The total budget will increase from $2.6 billion and the budget for handling bank failures doubles to $2.5 billion from $1.3 billion this year, according to a budget proposal the FDIC board approved in Washington. The agency staff will increase to 8,653 next year from 7,010 for this year.

The budget “will ensure that we are prepared to handle an ever-larger number of bank failures next year, if that becomes necessary, and to provide regulatory oversight for an even larger number of troubled institutions,” FDIC Chairman Sheila Bair said in a statement.
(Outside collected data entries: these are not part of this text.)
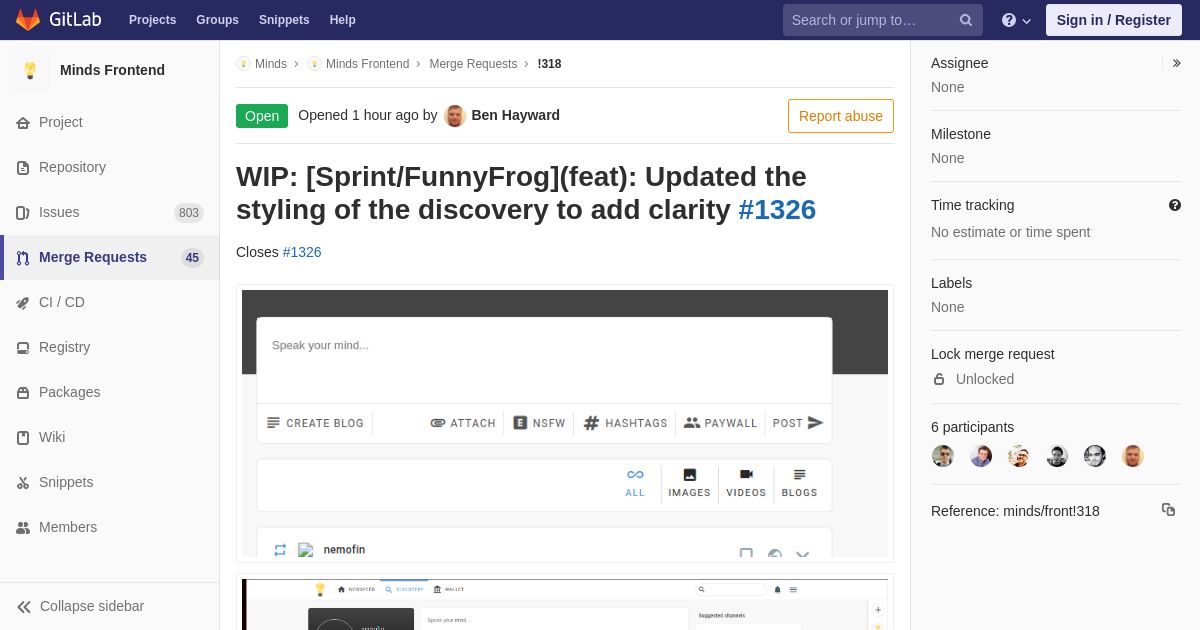Click the CI / CD rocket icon
This screenshot has height=630, width=1200.
(23, 303)
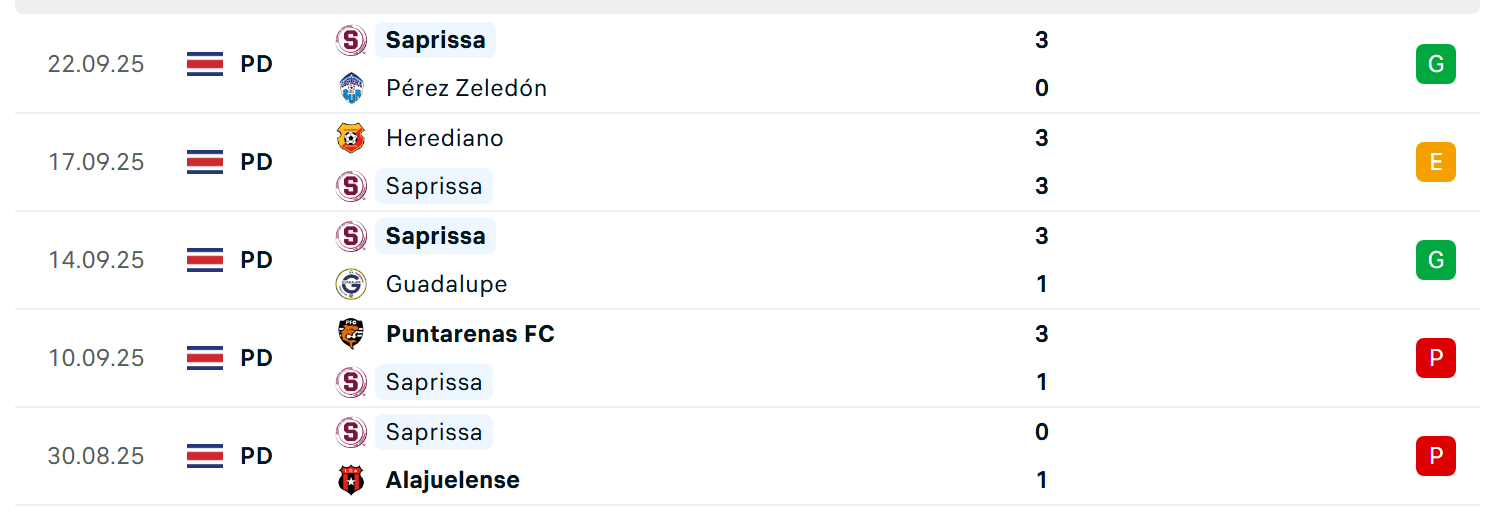
Task: Click red P badge for Alajuelense match
Action: tap(1436, 456)
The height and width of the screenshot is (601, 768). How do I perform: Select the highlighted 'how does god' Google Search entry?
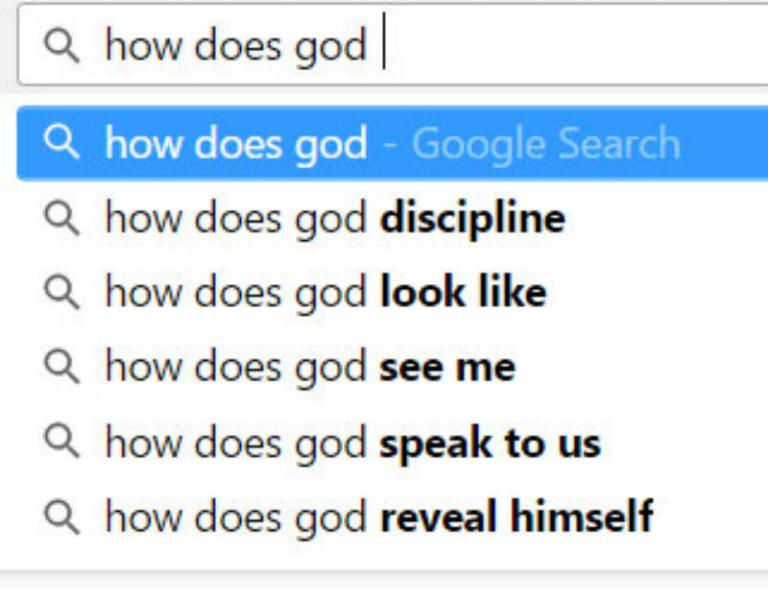392,143
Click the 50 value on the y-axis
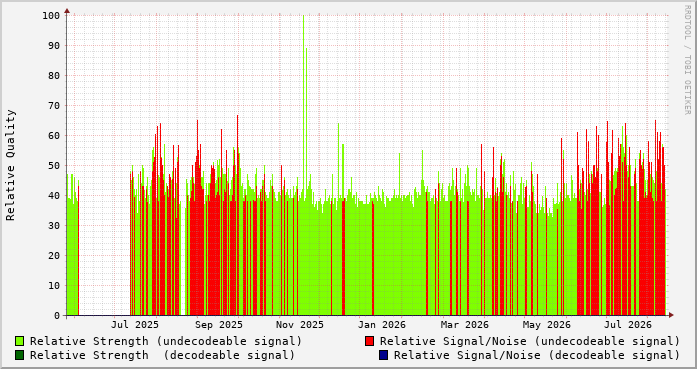The image size is (697, 369). [x=54, y=165]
Bank failures have climbed to 133 this year, the most since 1992, as soured commercial-real estate loans and mortgage defaults hobbled U.S. lenders. The agency has hired staff to handle the surge, which pushed the deposit insurance fund to an $8.2 billion deficit in the third quarter.
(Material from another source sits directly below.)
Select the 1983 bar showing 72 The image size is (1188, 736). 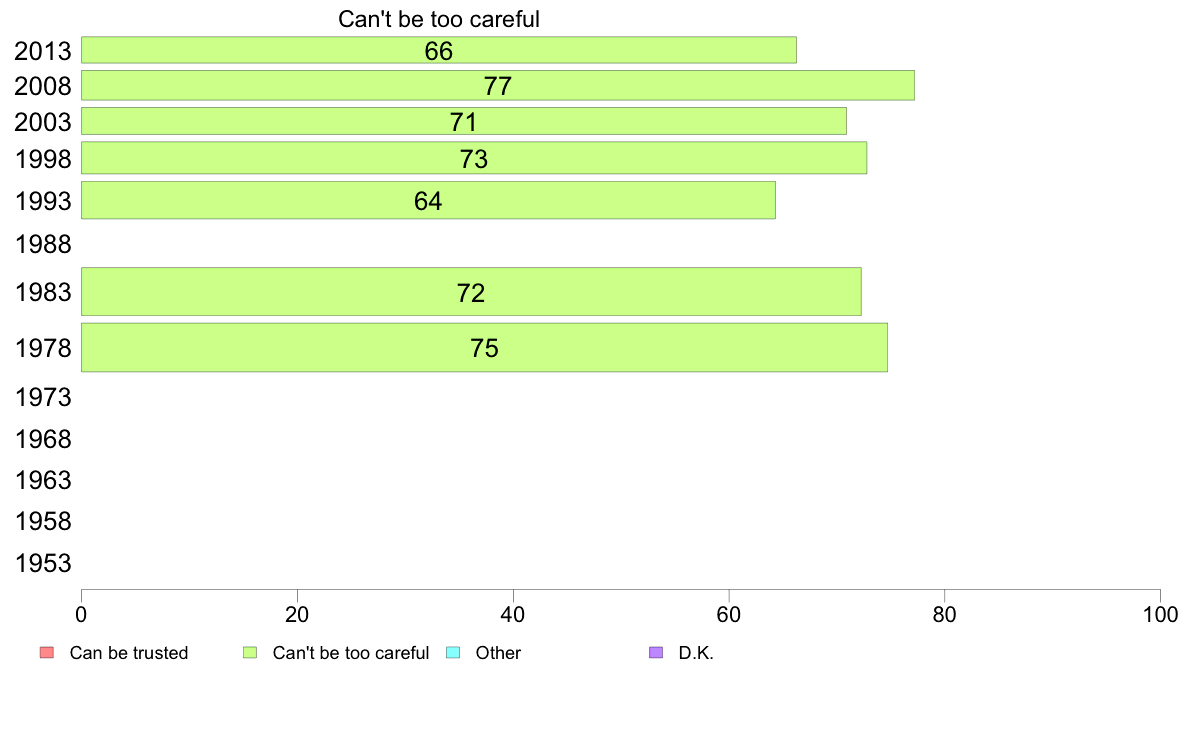coord(471,292)
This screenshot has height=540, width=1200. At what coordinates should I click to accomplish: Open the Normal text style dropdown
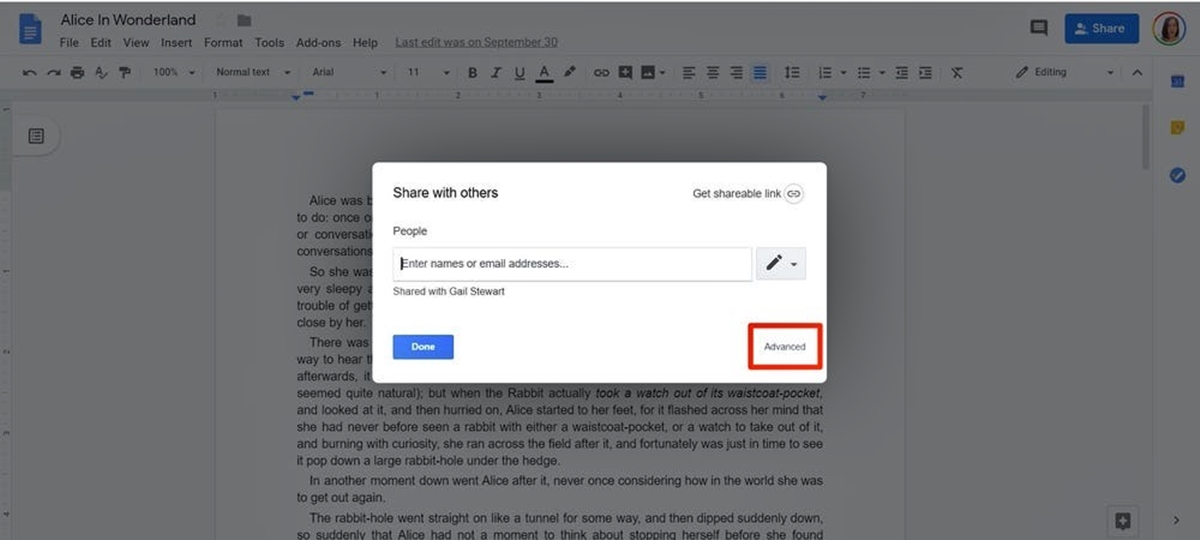point(253,73)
The additional 1,643 FDIC staff will include 1,559 temporary workers and 84 permanent employees, with a majority of positions added to the division that handles bank failures.

“What we’re dealing with here, in effect, is an emergency response to the crisis,” FDIC Vice Chairman Martin Gruenberg said during discussion about hiring of temporary staff scheduled next year.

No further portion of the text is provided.